However, in the conventional sheet feeding apparatus and image forming apparatus wherein the feed roller is thus detachably mounted and is made interchangeable, there are the following problems.

(1) In a case where a sheet has been jammed between the feed roller and the sheet separating means (the separation pad or the separation roller), when the jam is to be cleared, the feed roller may be inadvertently detached.

This is because there is the possibility of vehement bend or breakage occurring to the jammed sheet, and there is the possibility that the user (or the serviceman) may perforce pull the sheet thus causing vehement bend or breakage during the clearance of the jam. Particularly, in a case where the clearance of the jam is done without the sheet feeding cassette being detached from the apparatus, that is, without the abutment between the feed roller and the sheet separating means being released, the bend or slack of the jammed sheet may be caught by the end portions of the feed roller to thereby slide the feed roller.
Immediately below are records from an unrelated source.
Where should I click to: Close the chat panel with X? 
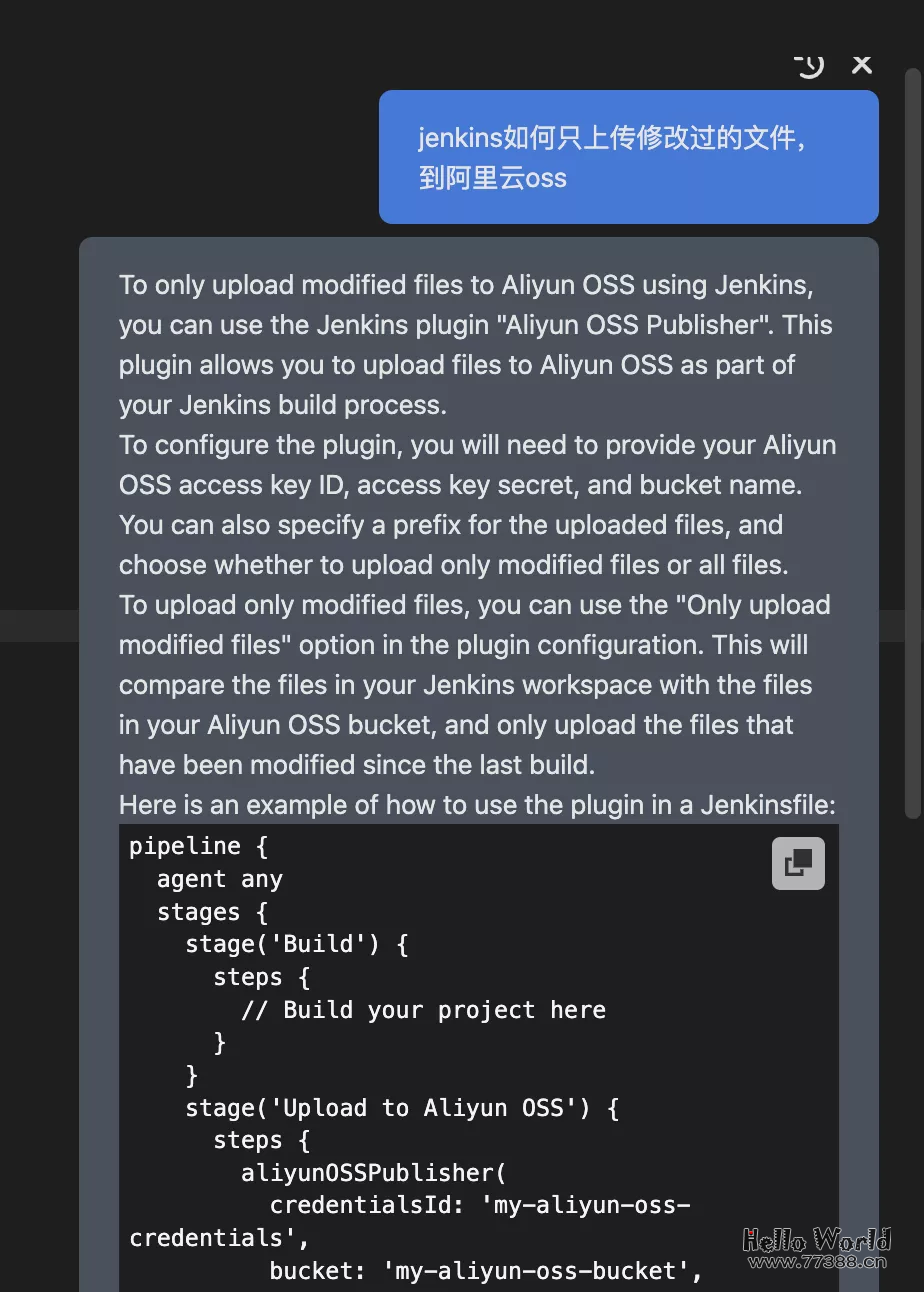861,65
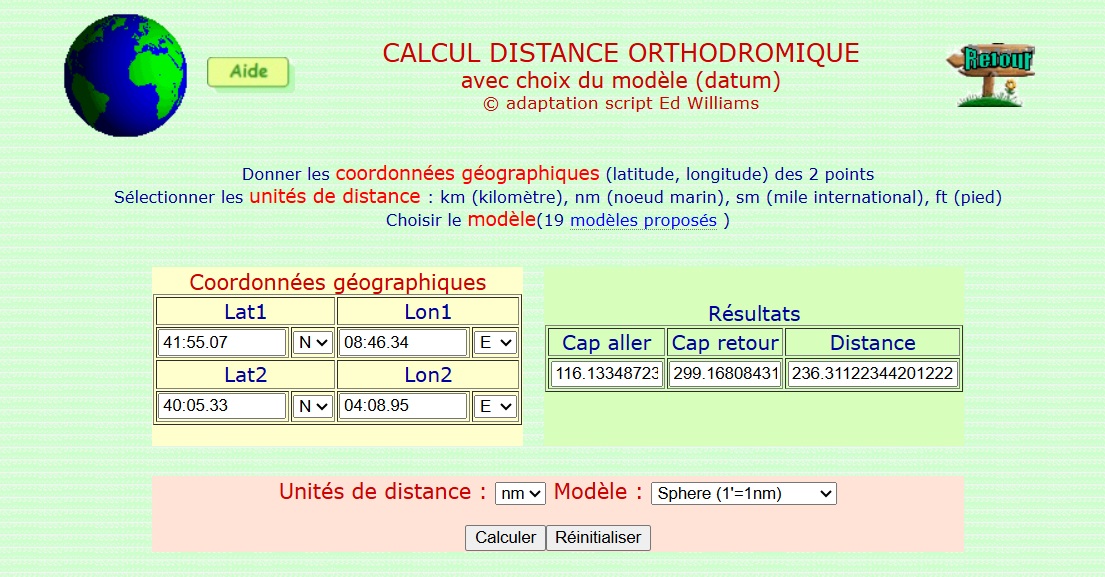
Task: Open the Aide help button
Action: (248, 72)
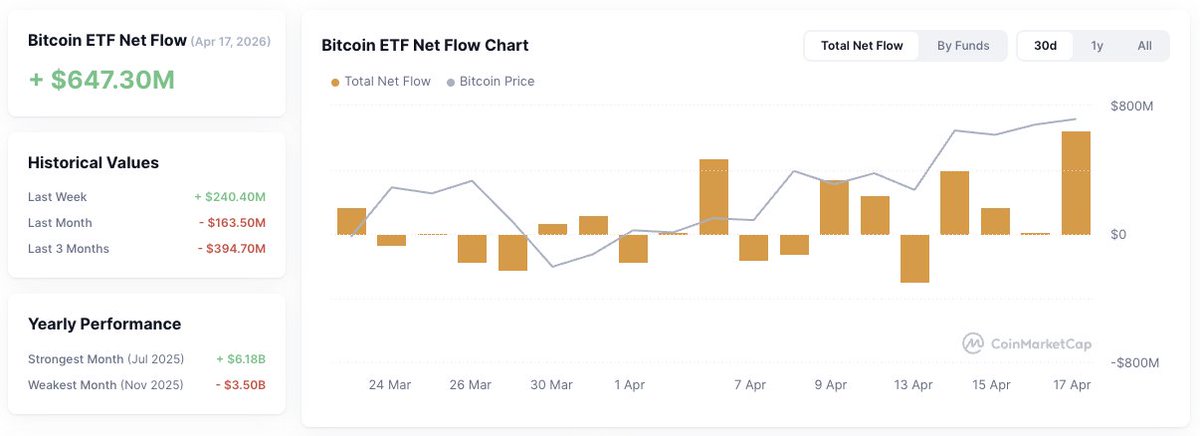
Task: Click the 9 Apr net flow bar
Action: coord(834,207)
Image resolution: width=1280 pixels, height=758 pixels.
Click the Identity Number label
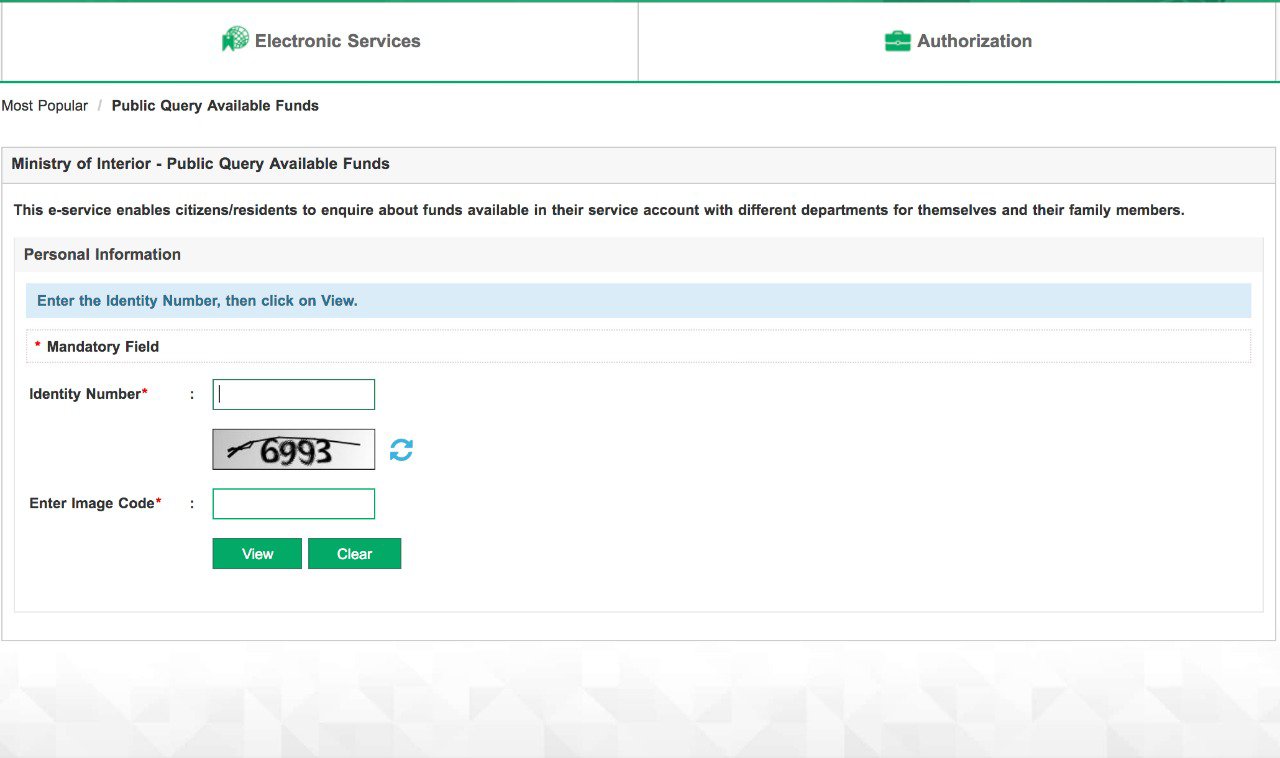coord(86,394)
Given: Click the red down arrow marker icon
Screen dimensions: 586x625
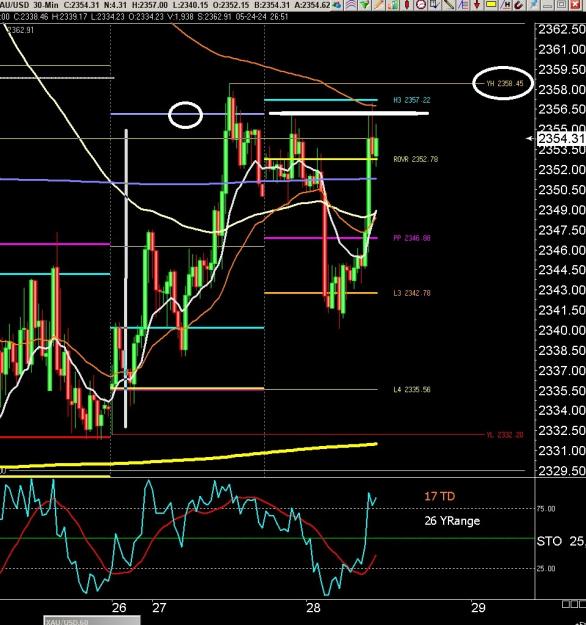Looking at the screenshot, I should [x=477, y=4].
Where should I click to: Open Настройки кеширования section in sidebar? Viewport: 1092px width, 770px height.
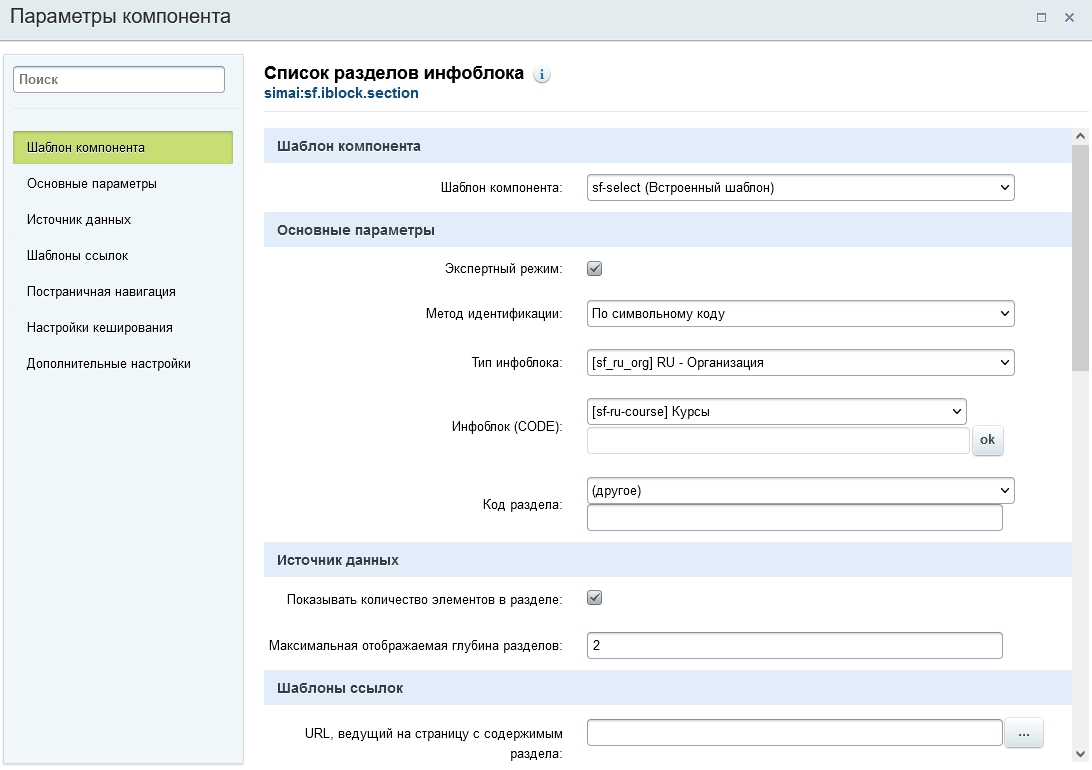(100, 328)

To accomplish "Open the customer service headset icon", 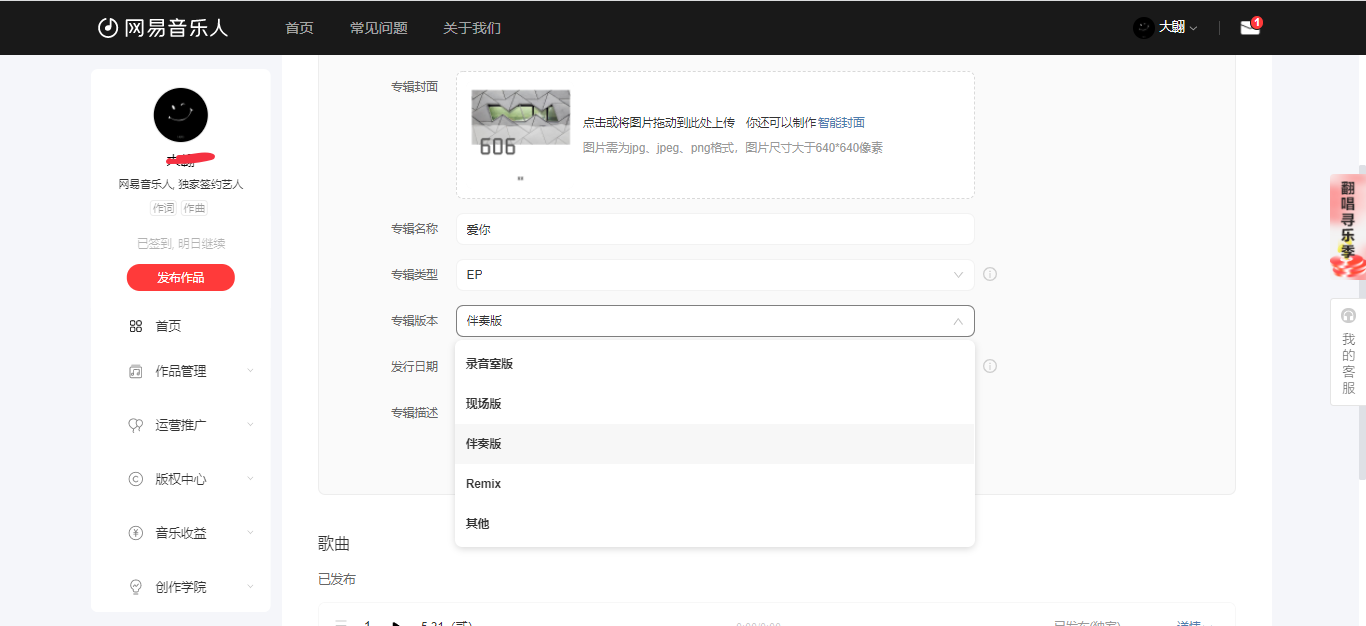I will click(x=1348, y=315).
(2) In a case where the mounting direction of the sheet feeding cassette is the same as the sliding direction of the feed roller, when jam has occurred with a sheet nipped between the feed roller and the sheet separating means, if the sheet feeding cassette is drawn out, there is the possibility of the jammed sheet sliding the feed roller.

(3) There is the possibility that an unexpected great force may be applied to the feed roller during the transportation of the apparatus to thereby detach the feed roller.

In a case where the feed roller has been inadvertently detached under such situations as noted above, if the user can become aware of this, the feed roller can be re-mounted easily, but if the user does not become aware of this, he will judge it to be trouble of the apparatus.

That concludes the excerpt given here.